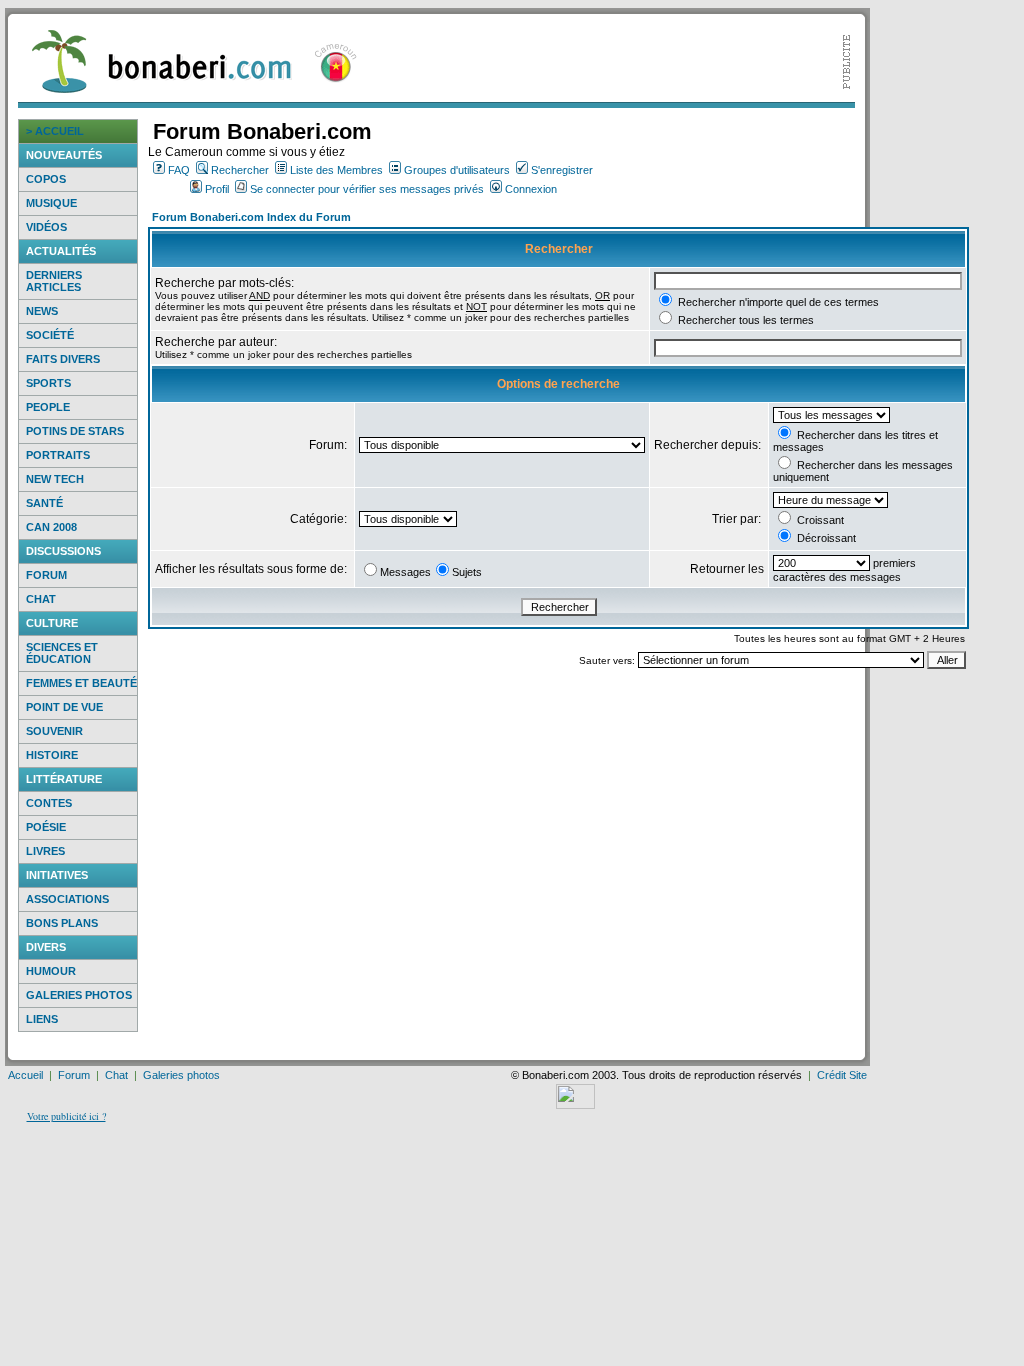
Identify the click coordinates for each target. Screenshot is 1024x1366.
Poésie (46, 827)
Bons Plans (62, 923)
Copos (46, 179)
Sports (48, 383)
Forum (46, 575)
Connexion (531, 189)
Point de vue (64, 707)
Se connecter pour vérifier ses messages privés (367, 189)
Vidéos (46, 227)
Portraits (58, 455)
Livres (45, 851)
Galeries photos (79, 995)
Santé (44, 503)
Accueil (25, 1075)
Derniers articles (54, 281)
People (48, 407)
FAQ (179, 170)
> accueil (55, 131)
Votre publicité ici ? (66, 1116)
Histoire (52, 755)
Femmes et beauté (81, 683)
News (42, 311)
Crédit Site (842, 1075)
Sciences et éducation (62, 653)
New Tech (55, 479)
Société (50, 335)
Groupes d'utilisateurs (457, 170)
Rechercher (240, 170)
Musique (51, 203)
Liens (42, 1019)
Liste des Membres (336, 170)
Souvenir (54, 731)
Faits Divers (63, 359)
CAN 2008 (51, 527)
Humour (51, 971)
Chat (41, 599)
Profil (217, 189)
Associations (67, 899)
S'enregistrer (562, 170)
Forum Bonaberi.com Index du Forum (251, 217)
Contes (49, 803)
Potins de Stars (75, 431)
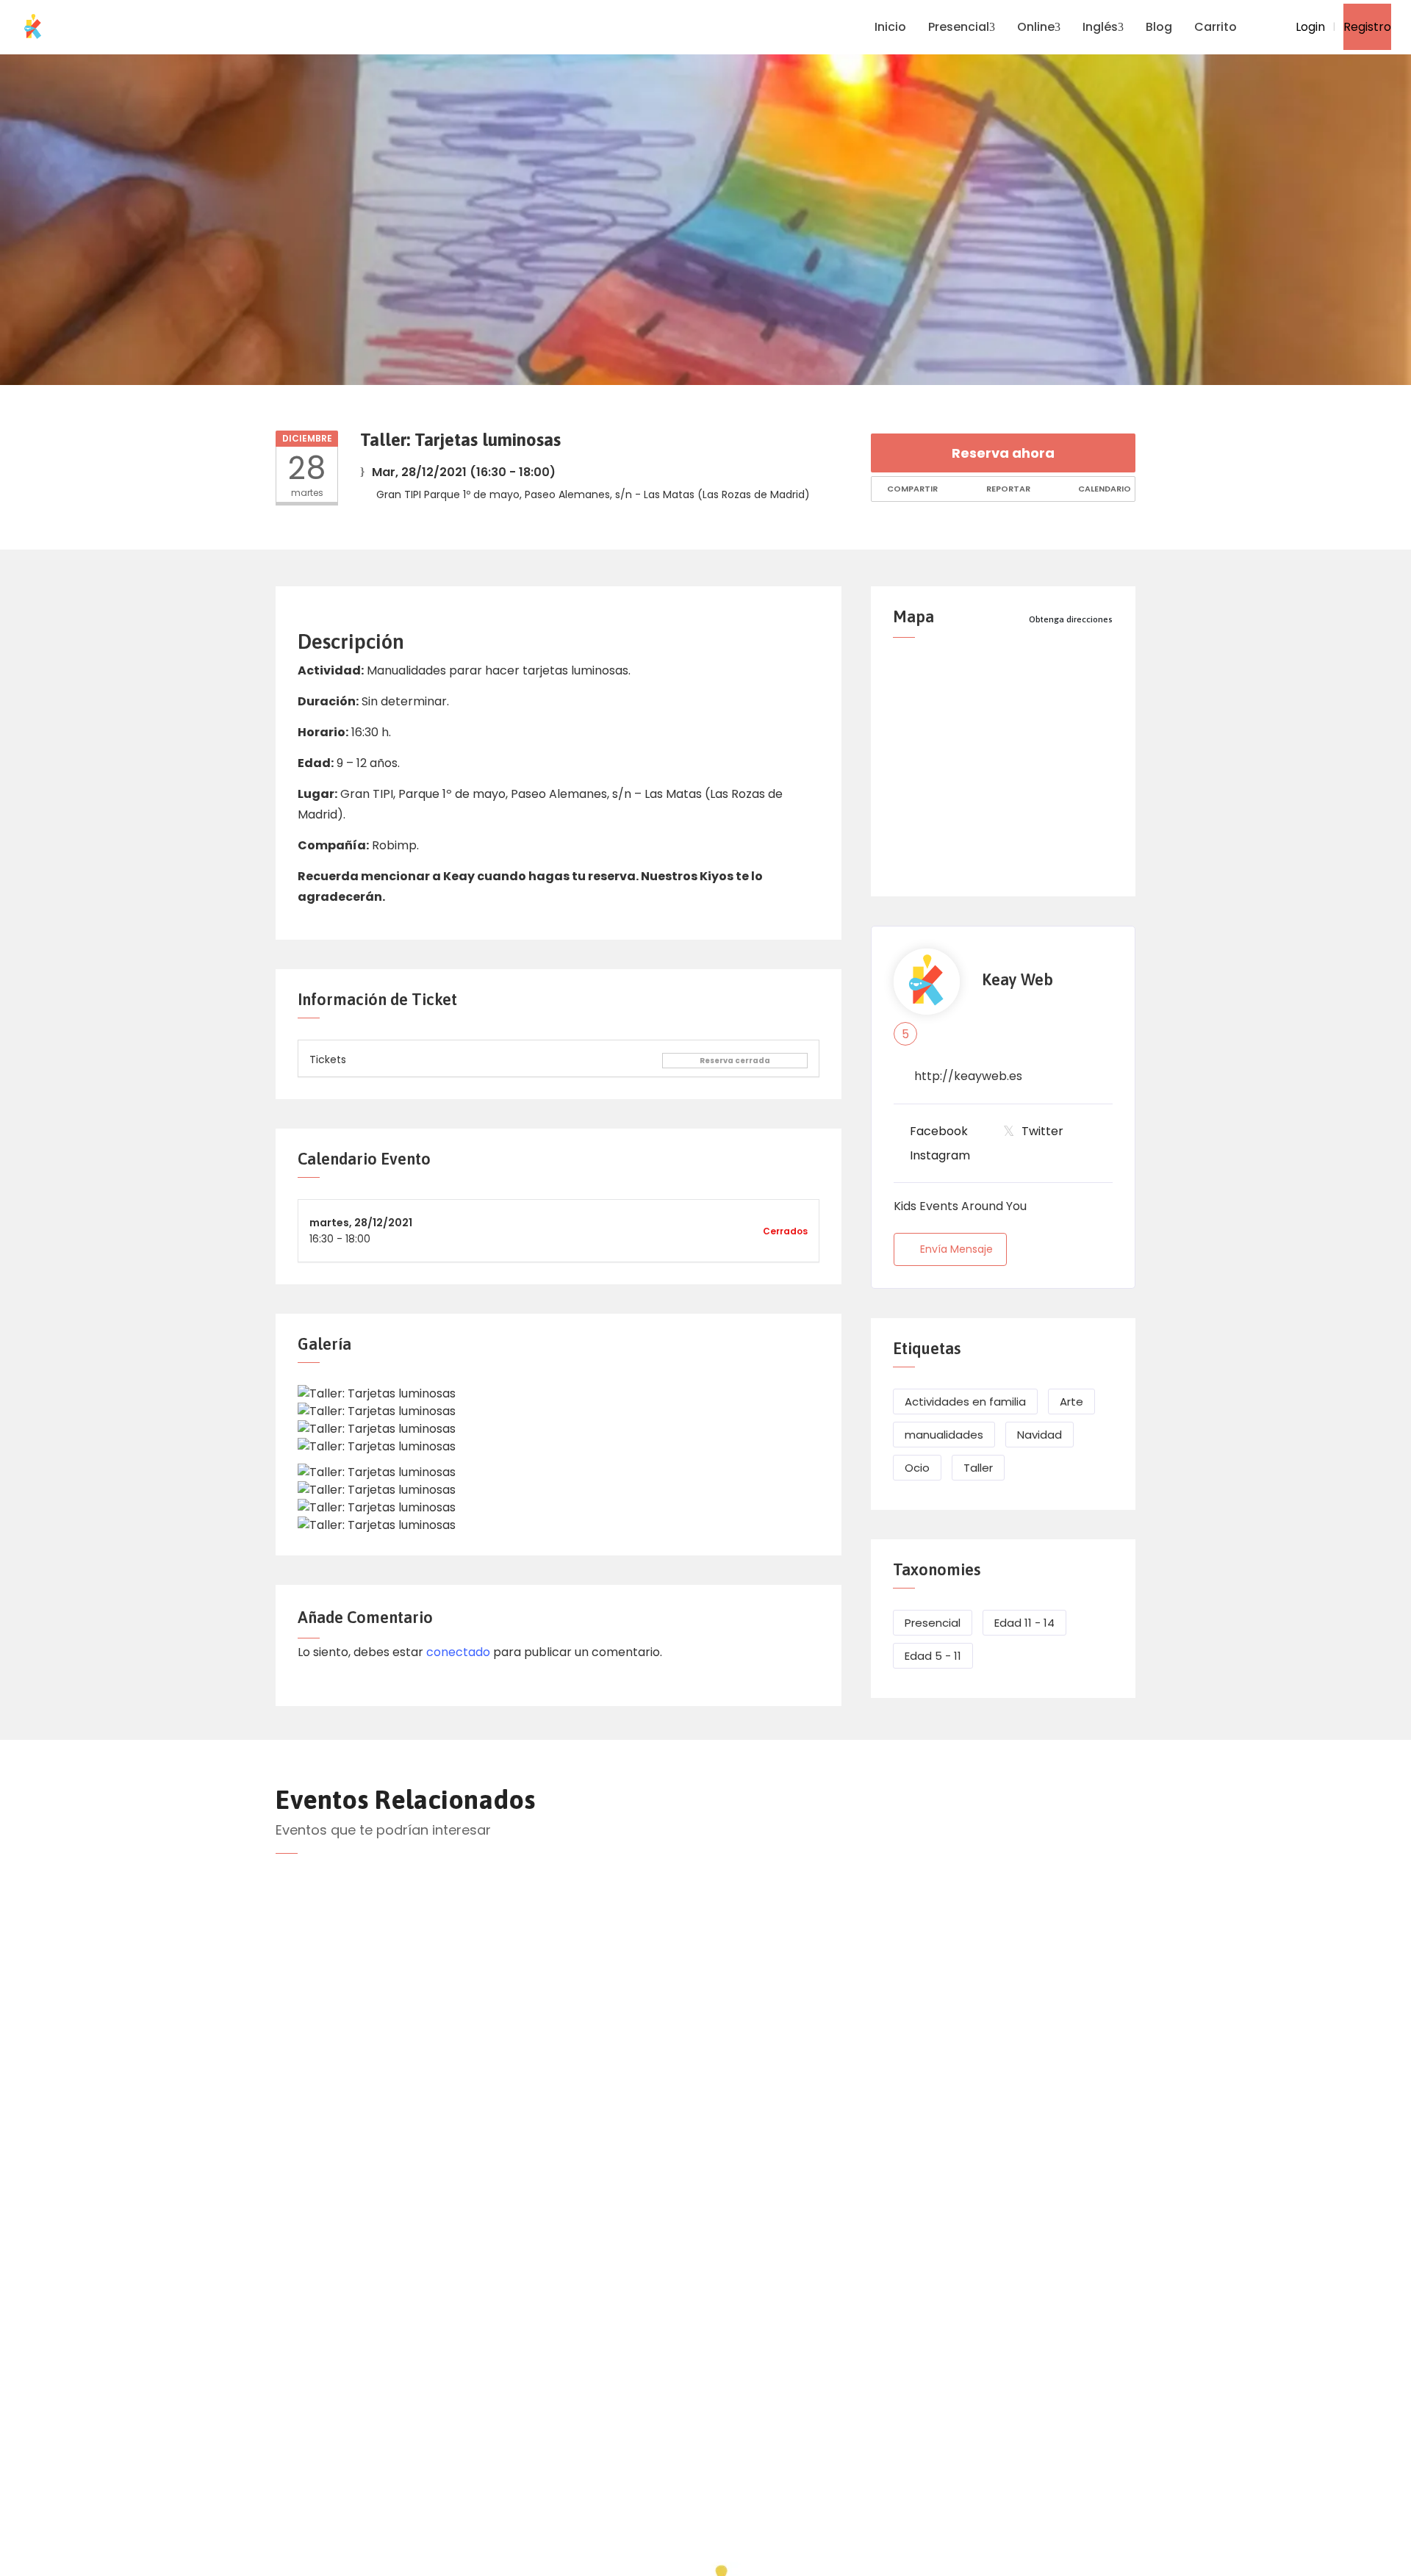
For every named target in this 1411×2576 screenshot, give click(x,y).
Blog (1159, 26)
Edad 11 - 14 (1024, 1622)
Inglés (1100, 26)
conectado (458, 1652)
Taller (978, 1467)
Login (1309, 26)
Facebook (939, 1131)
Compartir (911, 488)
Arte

------------------------------------

Work required: Please show, exactly as written, every line above that contains the word "click".

Result for this exercise:
Identify the click coordinates for each target. Screenshot is 1024x1366.
For every named target in this 1411×2576 screenshot, give click(x,y).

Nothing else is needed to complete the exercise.